Barro Blanco is a 28.84MW hydroelectric CDM project on the river Tabasara. Its owner is Luis Kafie the electrical tycoon from Honduras, where he produces 30% of its energy and faces several environmental complaints. It is being financed by European Banks from Germany (DEG) and the Netherlands (FMO). The project was approved under the UN’s offsetting scheme in June 2011 despite inaccuracies in its Environmental Impact Assessment and lack of stakeholder consultations. The dam will flood land belonging to the Comarca Ngäbe Bugle – a collectively owned reservation administered by Panama’s indigenous Ngäbe Bugle people. More than half a dozen townships along the riverbanks in the Comarca will be flooded and the livelihoods of some 5,000 Ngäbe farmers who rely on the river for potable water, agriculture and fishing will be irrevocably lost. See recent Al Jazeera People and Power Documentary ‘Panama: Village of the Damned’.

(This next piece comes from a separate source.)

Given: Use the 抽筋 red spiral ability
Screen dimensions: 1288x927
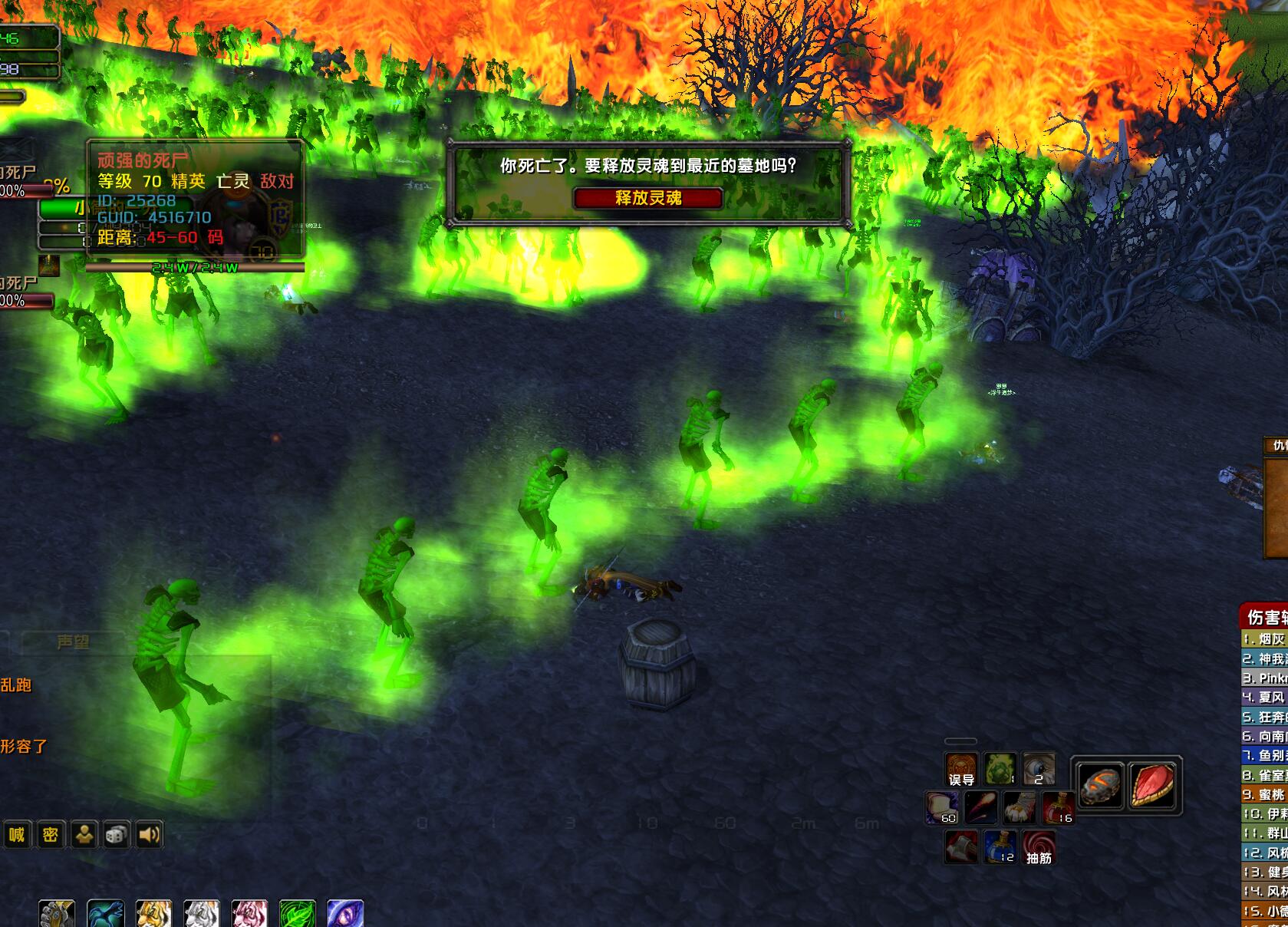Looking at the screenshot, I should point(1039,847).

Lack of a true consultation process

The local stakeholder consultation of the Barro Blanco project is full of inconsistencies. The purported stakeholder consultations were carried out as anonymous surveys resulting in a split 50-50% approval to rejection result, which is curious, since it is well known that opposition to the project in the area is close to unanimous. It also purposely excluded Ngäbe villages from the survey. In February 8, 2008 a public forum was held in Veladero de Tole. The affected communities were not invited, but arrived unexpectedly en masse to protest against the project. They were refused entry by police until Genisa officials finally decided to declare that the event was not a ‘stakeholder meeting’, but simply a ‘private meeting’.

Social economic and environmental costs        

Manolo Miranda one of the affected Ngäbe residents who will have to relocate if the project proceeds, told us that all the seven villages of Nancito, Tabasará Abajo, Quebrada Plata, Cogle, Quebrada Caña, Quebrada Kia, Nuevo Palomar will have to be relocated due the flooding of their villages. Its people will be uprooted and lose their most productive plots next to the river’s alluvial soil.